YOUR OBJECTIVE:
Write out, please, each line from the one containing "The image size is (1354, 838)." to the final line of the data, both included, exactly and without pictures.

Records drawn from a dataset

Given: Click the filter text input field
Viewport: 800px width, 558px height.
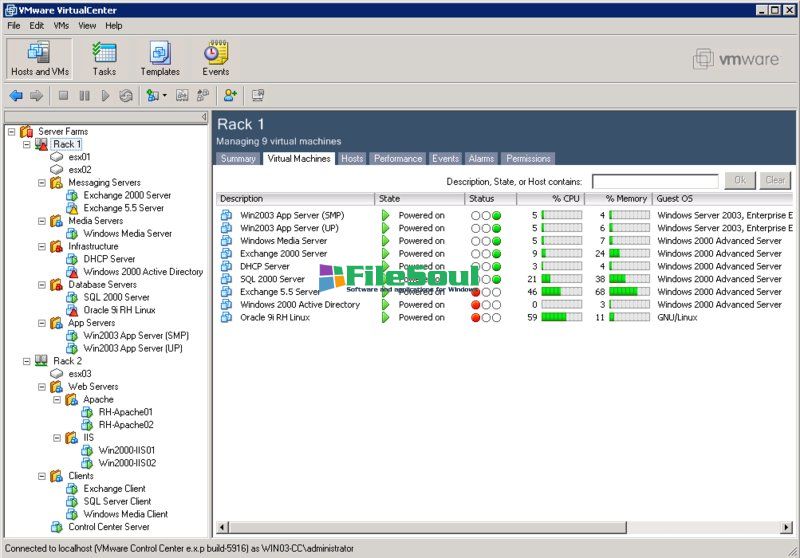Looking at the screenshot, I should coord(654,181).
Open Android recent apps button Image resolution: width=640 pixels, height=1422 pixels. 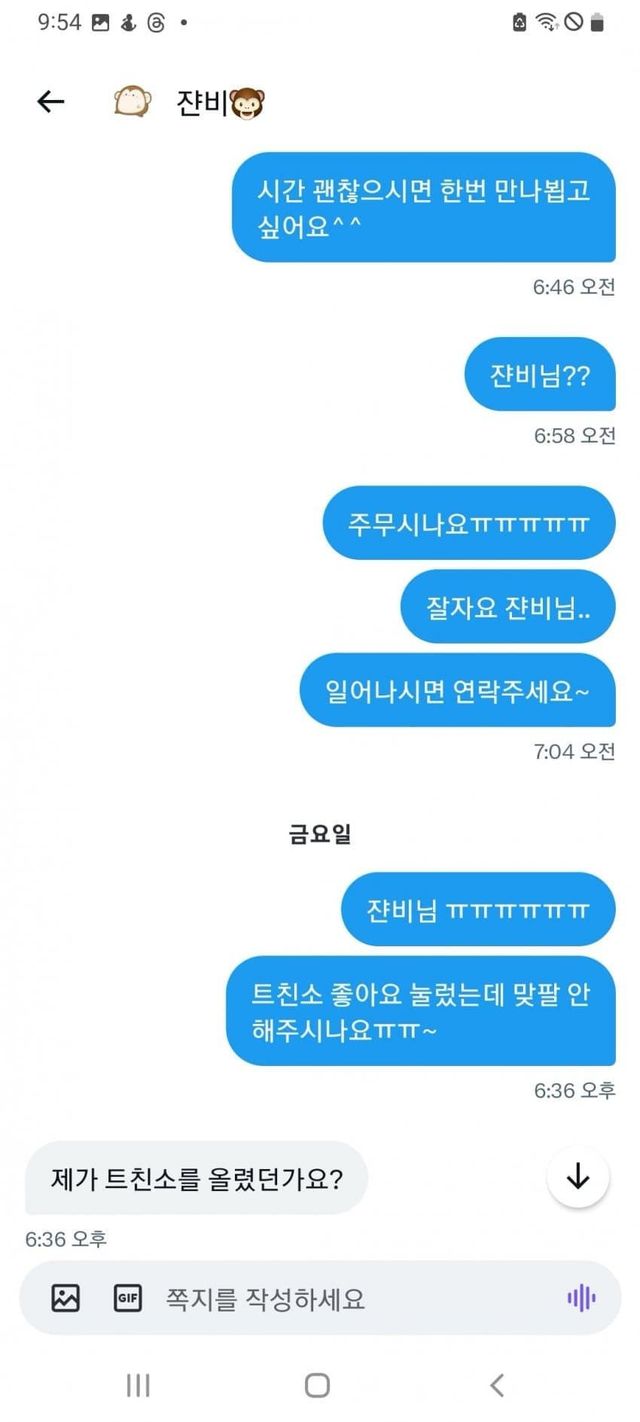(x=138, y=1385)
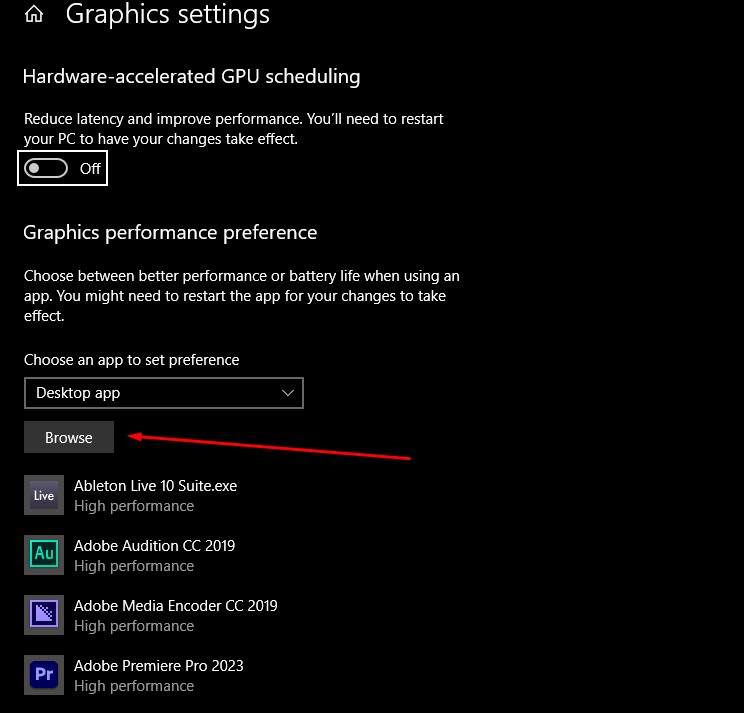Click the Adobe Audition Au icon

[x=43, y=555]
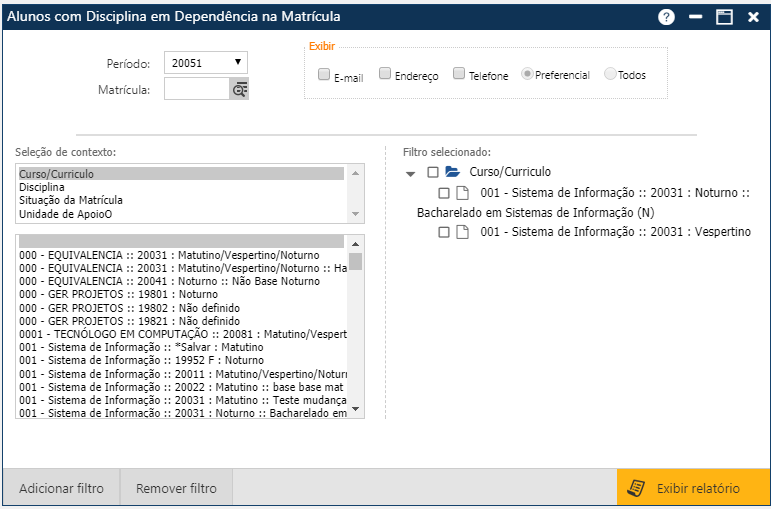This screenshot has height=509, width=771.
Task: Choose Situação da Matrícula context
Action: (x=70, y=200)
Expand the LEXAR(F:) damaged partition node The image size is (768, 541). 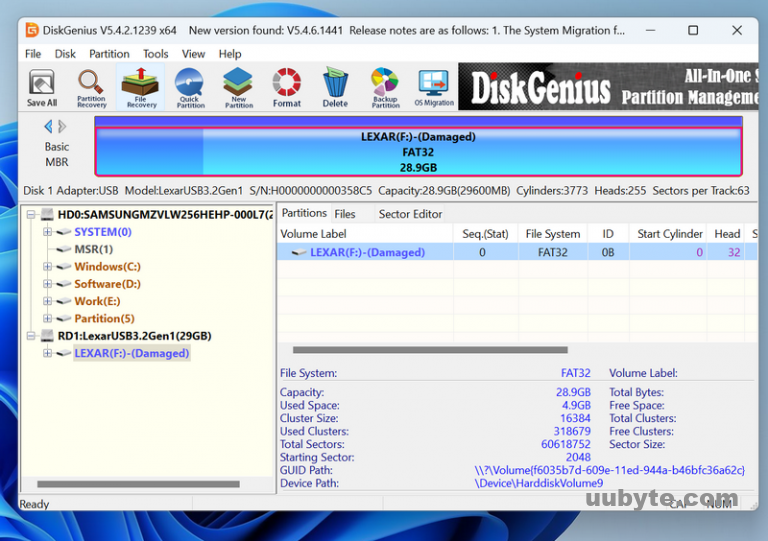(48, 353)
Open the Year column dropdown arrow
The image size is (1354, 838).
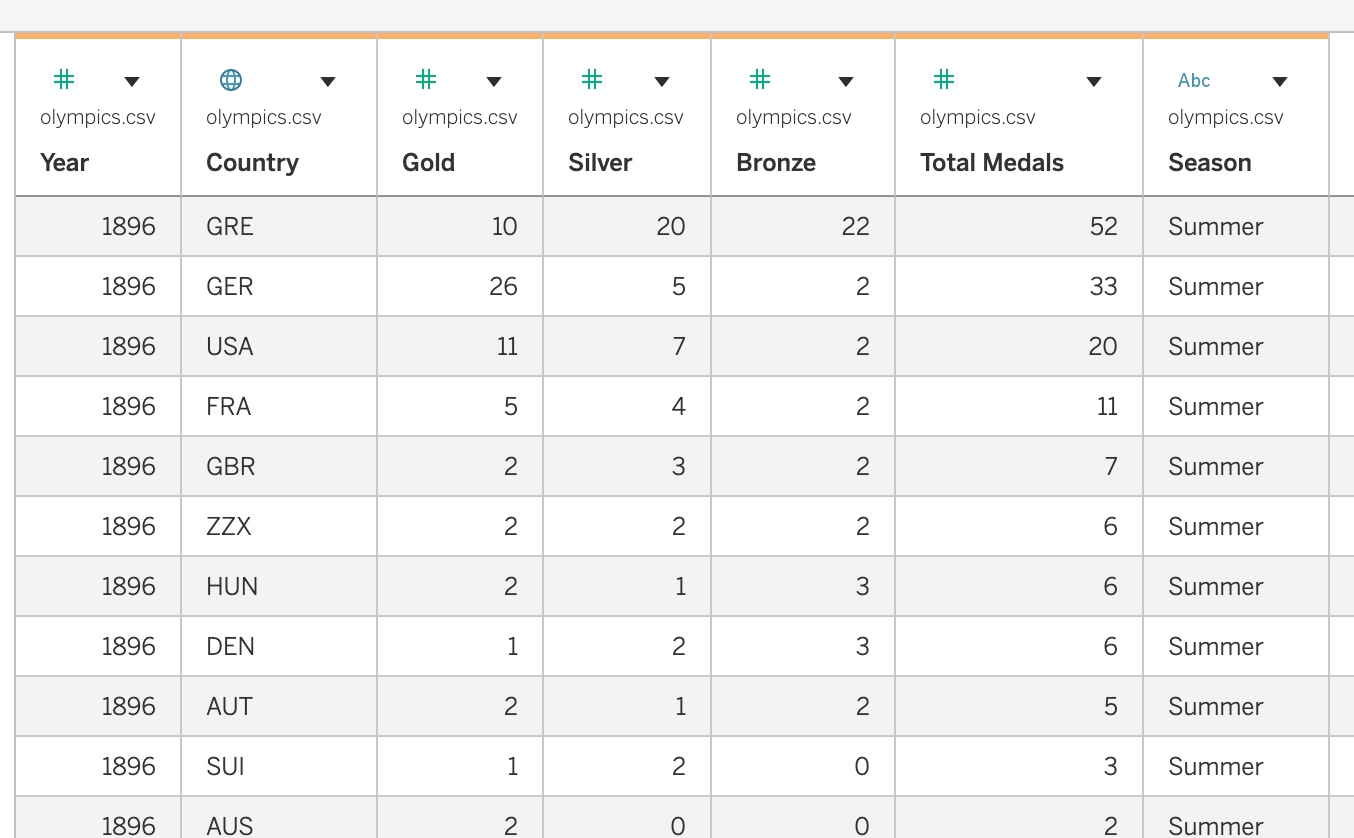131,82
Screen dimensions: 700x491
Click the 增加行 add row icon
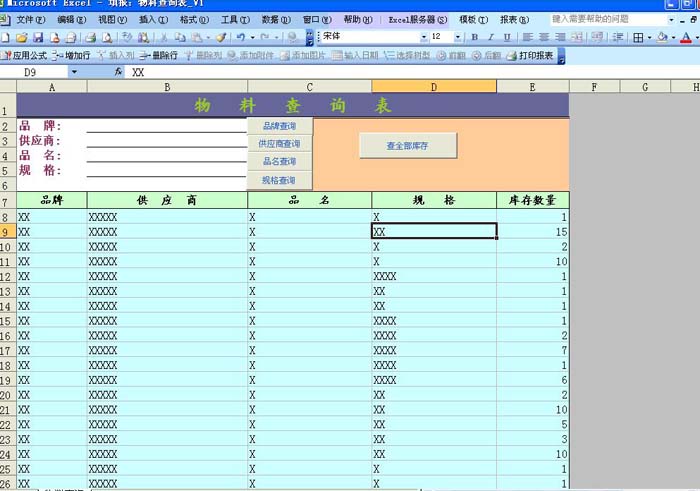[71, 56]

TASK RESPONSE:
The image size is (1354, 838).
131,82
Screen dimensions: 700x491
Click the 增加行 add row icon
[71, 56]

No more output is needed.